Start of Recorded information
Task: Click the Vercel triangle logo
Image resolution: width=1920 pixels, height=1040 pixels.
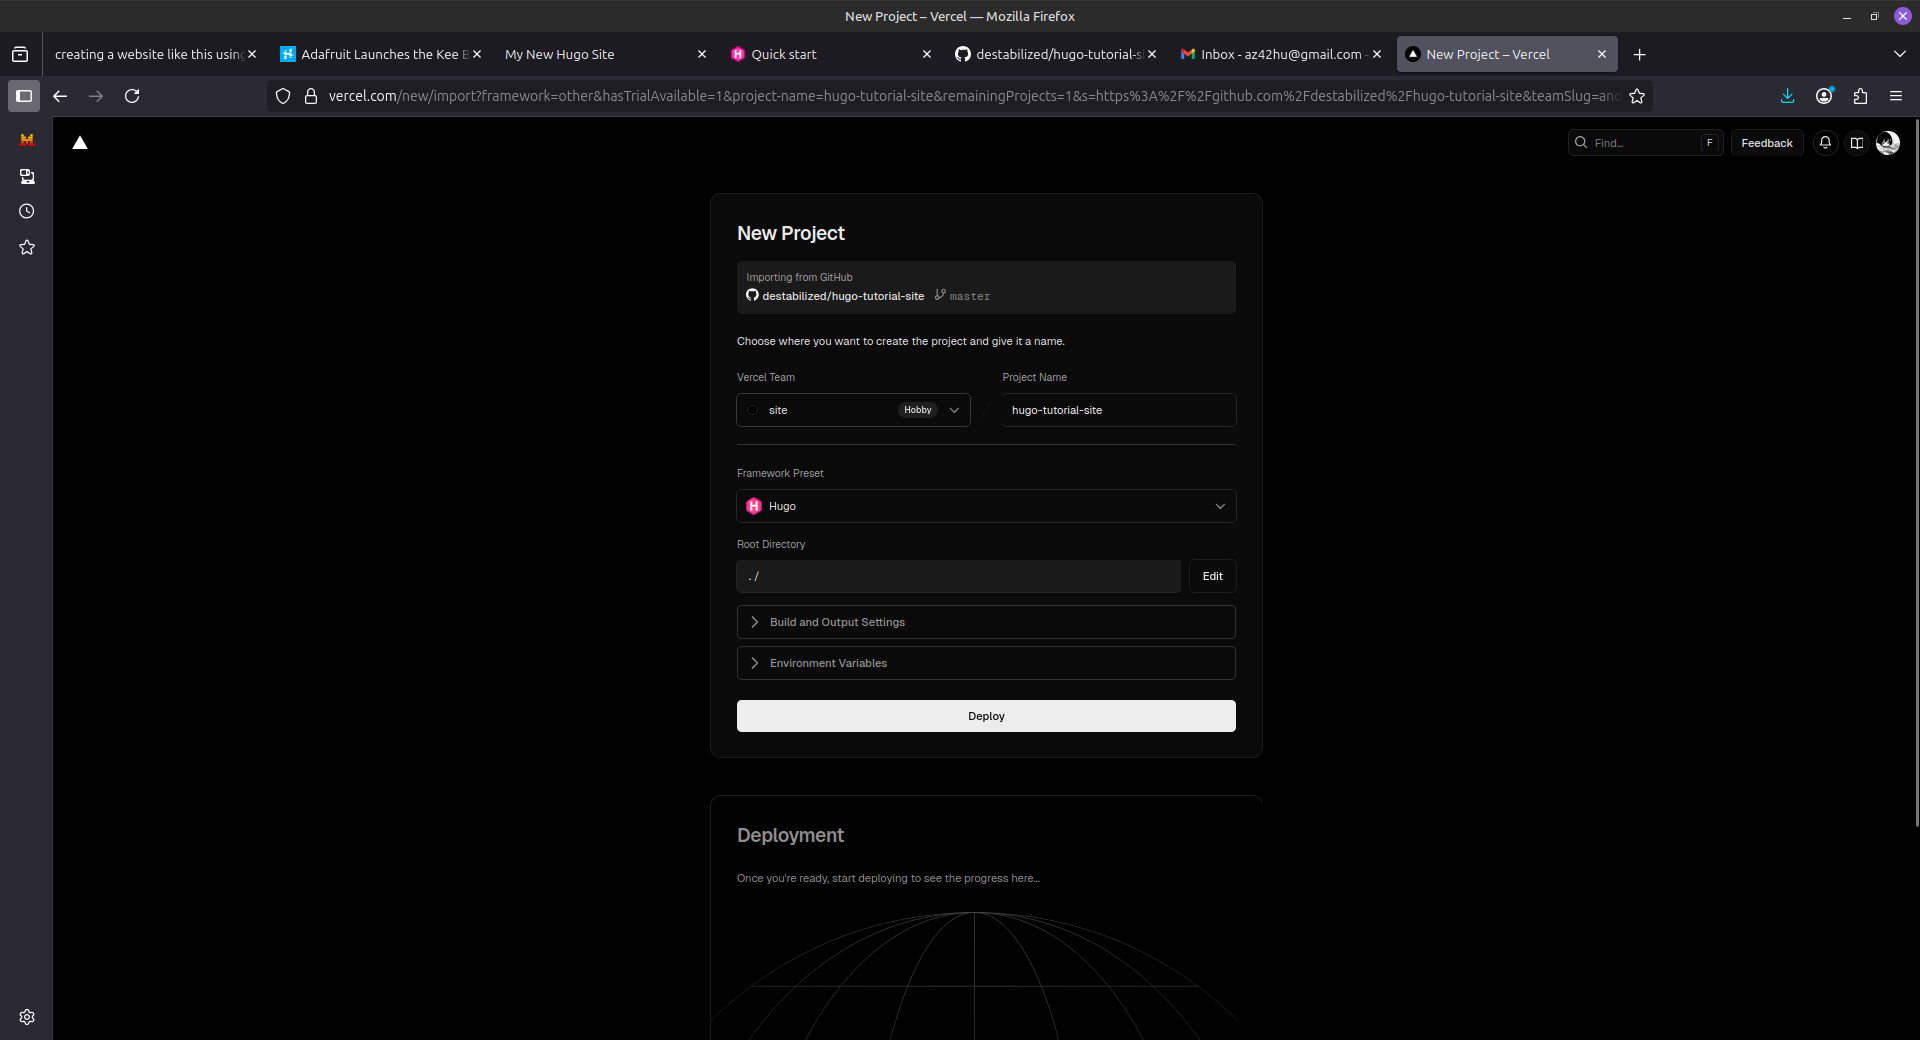Action: point(80,143)
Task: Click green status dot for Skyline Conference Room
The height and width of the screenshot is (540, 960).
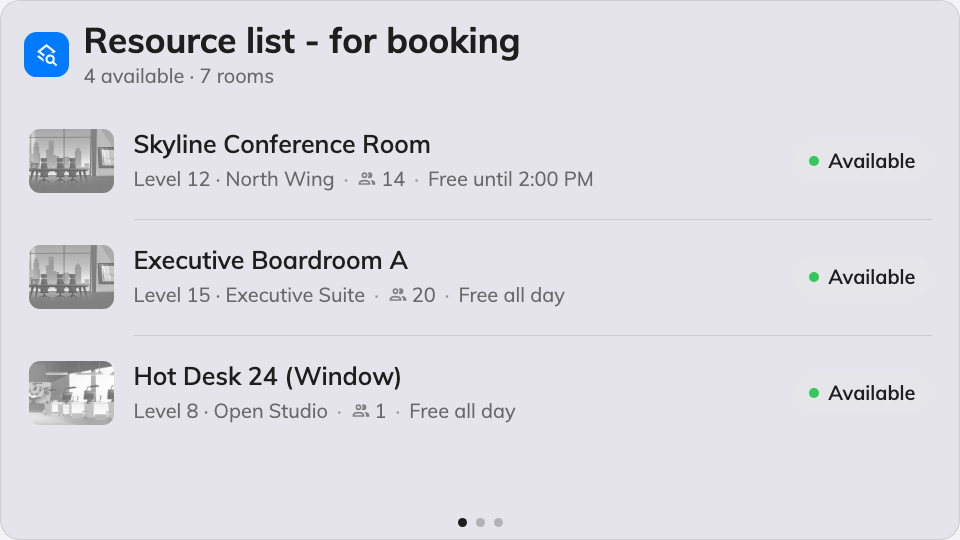Action: pos(814,161)
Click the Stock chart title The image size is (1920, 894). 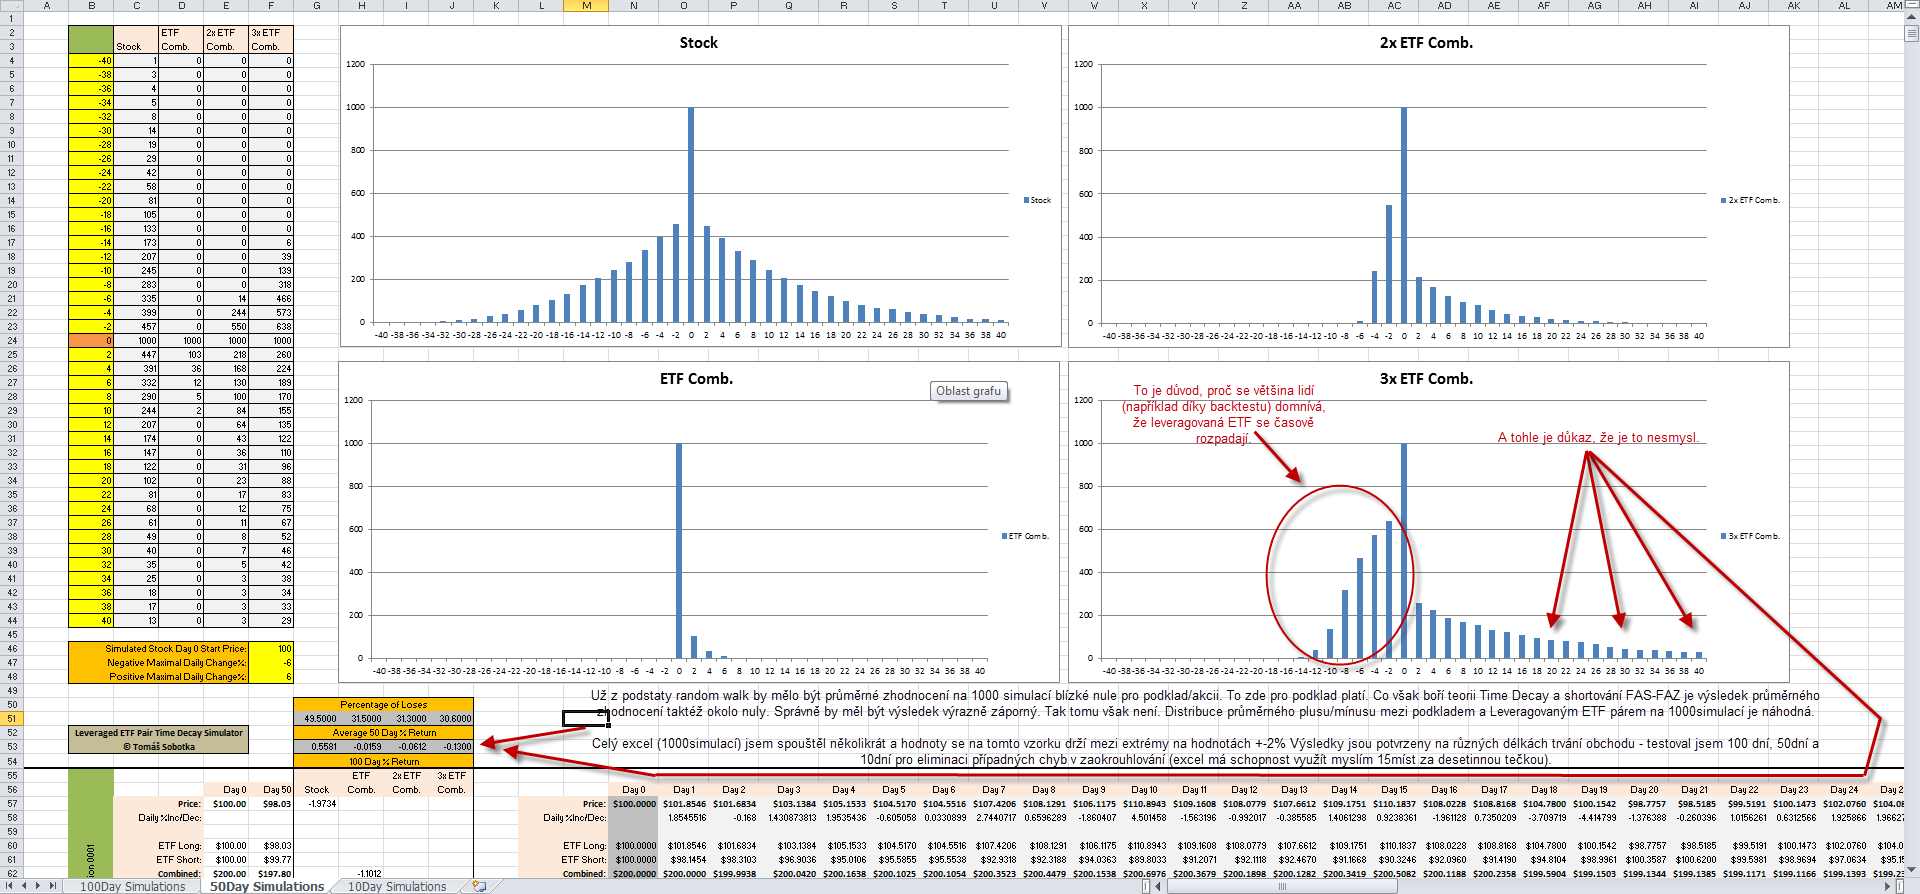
End of Recorded information
### Exercise goal:
What is needed is an exact copy of all the entries above, minus the pictures.

### Solution:
Task: Click the Vercel triangle logo
Image resolution: width=1920 pixels, height=1040 pixels.
Action: point(80,143)
Task: Click green status dot for Skyline Conference Room
The height and width of the screenshot is (540, 960).
Action: pos(814,161)
Click the Stock chart title The image size is (1920, 894). 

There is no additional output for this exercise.